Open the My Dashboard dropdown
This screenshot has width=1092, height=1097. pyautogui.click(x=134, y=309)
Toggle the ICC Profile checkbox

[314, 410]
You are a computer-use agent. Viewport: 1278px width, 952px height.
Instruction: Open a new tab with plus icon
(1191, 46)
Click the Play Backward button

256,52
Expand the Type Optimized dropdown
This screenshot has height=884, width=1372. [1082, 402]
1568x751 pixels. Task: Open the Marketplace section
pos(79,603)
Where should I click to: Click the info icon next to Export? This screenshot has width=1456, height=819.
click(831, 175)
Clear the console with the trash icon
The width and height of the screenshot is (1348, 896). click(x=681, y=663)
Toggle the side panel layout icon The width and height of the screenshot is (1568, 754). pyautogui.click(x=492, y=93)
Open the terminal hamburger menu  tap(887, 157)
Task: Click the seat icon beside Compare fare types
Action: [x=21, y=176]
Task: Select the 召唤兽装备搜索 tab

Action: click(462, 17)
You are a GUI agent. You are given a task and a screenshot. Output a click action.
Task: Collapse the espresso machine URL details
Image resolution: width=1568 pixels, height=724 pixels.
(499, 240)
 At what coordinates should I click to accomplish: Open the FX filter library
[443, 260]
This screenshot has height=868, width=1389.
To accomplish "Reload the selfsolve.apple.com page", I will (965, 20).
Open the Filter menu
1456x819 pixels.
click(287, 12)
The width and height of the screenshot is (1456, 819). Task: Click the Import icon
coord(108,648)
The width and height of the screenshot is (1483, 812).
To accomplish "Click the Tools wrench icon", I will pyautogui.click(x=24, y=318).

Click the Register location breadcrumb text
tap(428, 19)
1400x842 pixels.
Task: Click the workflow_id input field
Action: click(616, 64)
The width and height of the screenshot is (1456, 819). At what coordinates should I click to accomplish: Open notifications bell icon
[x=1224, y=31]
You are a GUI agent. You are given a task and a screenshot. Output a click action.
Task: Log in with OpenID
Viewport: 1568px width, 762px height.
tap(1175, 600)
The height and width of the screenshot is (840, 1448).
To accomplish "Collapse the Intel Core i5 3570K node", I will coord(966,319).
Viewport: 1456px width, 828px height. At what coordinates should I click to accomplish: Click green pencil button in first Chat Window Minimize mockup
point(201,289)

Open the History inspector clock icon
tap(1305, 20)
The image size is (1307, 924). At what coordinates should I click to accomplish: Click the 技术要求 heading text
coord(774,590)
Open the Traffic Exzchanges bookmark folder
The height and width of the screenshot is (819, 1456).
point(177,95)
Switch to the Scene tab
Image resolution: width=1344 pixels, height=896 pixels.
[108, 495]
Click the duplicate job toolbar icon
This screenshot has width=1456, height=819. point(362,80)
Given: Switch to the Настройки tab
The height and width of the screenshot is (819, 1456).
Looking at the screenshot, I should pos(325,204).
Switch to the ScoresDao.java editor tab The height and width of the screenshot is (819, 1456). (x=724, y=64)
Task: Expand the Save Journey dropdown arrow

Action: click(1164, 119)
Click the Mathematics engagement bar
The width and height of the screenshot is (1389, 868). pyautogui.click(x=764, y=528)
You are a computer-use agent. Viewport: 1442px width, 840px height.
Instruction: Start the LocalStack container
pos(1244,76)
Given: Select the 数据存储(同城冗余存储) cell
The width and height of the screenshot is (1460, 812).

:: AIM OF THE TASK ::
Above are the records; copy exactly the lines from the one with "You are a computer-use agent. Viewport: 1442px" through the final line.

:: YOUR SOLUTION ::
You are a computer-use agent. Viewport: 1442px width, 840px height.
Instruction: Start the LocalStack container
pos(1244,76)
Given: Select the 数据存储(同城冗余存储) cell
The width and height of the screenshot is (1460, 812).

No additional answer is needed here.